My observation is, of course, prompted by the success that opponents of same-sex marriage had this week in persuading the Supreme Court to bar cameras from the San Francisco courtroom where Proposition 8 is now on trial. That is the amendment that California's voters added to the state's Constitution to provide that "only marriage between a man and a woman is valid or recognized in California."
Greenhouse delivered a speech at Harvard in June 2006 lamenting "the sustained assault on women's reproductive freedom and the hijacking of public policy by religious fundamentalism."

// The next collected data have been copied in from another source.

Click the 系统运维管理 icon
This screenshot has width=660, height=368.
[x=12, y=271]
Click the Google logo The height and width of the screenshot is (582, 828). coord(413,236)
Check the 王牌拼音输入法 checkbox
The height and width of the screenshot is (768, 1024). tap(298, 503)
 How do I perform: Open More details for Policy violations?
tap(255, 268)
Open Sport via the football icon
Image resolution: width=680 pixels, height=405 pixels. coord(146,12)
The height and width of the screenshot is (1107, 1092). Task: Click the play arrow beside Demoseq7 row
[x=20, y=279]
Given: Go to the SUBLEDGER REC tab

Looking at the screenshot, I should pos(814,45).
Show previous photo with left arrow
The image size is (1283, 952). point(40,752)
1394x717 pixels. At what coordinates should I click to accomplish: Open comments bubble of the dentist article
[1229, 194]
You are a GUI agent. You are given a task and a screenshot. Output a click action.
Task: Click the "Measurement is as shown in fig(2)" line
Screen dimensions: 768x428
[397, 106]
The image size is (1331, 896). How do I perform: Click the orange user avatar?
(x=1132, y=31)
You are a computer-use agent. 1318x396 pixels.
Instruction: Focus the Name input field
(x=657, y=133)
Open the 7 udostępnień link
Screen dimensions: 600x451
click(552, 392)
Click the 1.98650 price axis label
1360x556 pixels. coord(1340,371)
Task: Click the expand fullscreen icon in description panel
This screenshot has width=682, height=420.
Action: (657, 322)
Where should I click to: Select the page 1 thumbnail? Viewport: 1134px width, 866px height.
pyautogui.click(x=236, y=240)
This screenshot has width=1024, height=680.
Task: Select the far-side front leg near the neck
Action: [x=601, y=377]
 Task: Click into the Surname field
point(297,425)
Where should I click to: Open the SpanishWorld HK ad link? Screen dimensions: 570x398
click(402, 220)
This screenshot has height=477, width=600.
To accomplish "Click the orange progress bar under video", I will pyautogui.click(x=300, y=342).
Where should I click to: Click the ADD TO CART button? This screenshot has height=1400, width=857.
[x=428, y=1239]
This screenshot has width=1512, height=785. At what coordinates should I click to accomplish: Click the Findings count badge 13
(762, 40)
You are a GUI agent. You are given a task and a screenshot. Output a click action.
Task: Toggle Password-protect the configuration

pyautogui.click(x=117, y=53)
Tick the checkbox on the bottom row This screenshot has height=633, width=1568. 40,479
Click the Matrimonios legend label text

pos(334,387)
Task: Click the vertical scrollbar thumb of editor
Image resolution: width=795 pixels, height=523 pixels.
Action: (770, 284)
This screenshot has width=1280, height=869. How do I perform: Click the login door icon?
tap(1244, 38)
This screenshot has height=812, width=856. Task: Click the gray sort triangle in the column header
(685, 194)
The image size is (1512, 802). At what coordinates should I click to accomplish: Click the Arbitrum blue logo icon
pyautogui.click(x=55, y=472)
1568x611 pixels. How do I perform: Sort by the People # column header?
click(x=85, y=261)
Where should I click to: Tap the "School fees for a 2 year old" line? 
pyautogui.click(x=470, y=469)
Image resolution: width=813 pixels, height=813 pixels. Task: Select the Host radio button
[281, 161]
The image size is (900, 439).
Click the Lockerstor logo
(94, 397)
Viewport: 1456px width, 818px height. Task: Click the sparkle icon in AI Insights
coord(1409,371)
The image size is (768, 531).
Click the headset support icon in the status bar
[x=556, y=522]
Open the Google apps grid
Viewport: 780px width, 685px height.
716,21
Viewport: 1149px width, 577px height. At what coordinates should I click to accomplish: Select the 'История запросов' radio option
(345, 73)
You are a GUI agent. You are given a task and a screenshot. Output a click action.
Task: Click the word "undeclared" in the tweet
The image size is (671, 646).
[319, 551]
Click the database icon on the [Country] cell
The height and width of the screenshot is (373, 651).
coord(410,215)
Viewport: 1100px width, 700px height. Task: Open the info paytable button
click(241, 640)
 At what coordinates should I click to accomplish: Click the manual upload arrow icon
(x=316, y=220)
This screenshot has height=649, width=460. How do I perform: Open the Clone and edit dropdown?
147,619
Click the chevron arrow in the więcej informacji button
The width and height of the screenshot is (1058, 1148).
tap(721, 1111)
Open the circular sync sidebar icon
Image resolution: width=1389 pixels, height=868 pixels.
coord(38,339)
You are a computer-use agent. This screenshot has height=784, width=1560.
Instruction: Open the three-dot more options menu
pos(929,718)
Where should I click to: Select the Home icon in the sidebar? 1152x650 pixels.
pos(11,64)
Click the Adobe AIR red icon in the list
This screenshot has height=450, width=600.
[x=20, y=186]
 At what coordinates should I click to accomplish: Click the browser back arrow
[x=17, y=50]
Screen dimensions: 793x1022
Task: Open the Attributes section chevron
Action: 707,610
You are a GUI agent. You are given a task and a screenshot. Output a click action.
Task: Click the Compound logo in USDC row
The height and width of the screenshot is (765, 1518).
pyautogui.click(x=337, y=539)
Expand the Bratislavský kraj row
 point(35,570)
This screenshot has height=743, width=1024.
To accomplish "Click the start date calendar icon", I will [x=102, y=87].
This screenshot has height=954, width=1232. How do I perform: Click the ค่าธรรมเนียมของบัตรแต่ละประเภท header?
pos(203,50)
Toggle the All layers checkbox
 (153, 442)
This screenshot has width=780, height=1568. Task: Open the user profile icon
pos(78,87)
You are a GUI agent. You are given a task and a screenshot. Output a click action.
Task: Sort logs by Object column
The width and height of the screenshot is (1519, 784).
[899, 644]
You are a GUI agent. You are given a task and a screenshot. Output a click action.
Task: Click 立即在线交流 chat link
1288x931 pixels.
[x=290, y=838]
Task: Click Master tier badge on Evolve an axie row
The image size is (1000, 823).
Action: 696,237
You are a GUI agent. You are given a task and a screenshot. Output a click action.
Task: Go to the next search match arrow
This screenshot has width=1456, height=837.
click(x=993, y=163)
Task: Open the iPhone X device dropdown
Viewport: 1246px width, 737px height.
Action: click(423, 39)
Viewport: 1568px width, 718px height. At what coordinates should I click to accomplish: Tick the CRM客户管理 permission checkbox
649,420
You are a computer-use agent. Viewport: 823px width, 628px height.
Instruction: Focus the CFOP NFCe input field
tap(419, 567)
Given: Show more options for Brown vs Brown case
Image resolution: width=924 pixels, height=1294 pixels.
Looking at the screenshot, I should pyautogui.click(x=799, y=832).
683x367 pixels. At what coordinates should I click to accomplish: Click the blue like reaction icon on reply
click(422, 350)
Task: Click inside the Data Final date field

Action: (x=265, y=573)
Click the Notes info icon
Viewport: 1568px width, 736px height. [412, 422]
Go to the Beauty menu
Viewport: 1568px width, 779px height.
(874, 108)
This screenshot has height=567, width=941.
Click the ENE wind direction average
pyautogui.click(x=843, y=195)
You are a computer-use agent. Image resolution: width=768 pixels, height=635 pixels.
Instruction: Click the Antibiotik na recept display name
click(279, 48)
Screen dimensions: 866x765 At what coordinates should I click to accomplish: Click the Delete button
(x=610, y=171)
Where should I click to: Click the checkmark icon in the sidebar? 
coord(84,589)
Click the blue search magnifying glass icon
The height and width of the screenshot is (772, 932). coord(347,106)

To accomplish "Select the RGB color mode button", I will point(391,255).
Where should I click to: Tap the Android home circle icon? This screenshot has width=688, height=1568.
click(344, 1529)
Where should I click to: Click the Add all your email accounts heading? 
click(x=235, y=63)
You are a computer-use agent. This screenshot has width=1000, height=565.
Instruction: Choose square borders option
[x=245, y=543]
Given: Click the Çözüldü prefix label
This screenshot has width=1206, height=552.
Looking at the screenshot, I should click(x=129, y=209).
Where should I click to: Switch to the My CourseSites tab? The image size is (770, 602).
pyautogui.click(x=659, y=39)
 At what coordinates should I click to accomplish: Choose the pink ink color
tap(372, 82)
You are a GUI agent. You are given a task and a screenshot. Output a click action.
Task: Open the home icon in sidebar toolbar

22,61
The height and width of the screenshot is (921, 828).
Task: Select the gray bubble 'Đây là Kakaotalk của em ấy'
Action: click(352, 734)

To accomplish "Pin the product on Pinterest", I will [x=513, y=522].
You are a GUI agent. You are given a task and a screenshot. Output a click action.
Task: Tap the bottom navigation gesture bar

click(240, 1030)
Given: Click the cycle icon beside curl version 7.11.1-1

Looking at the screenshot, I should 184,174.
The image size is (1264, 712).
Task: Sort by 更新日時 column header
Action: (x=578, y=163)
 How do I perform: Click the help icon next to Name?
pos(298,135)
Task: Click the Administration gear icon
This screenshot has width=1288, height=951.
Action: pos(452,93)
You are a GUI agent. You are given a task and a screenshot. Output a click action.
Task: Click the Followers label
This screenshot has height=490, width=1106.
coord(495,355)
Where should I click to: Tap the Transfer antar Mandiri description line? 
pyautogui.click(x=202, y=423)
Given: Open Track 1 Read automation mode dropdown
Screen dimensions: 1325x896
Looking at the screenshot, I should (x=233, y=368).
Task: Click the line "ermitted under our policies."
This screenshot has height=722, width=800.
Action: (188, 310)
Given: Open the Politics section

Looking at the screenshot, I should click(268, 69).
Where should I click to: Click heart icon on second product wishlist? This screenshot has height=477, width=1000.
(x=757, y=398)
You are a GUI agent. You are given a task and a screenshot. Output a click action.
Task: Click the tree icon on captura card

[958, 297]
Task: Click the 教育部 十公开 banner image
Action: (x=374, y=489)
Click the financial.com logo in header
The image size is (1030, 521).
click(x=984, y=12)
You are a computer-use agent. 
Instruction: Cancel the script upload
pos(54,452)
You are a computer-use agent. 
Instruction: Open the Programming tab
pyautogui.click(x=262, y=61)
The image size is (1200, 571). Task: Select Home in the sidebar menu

That intrajudicial melodrama, so delicious that I could not resist describing it, should not obscure the larger canvas against which this episode unfolded. The Proposition 8 backers are far from the only proponents of "traditional marriage" to run for cover after invoking the levers of direct democracy. And the Supreme Court may have just begun to explore the issues raised by this quest for a new application of the old right to privacy.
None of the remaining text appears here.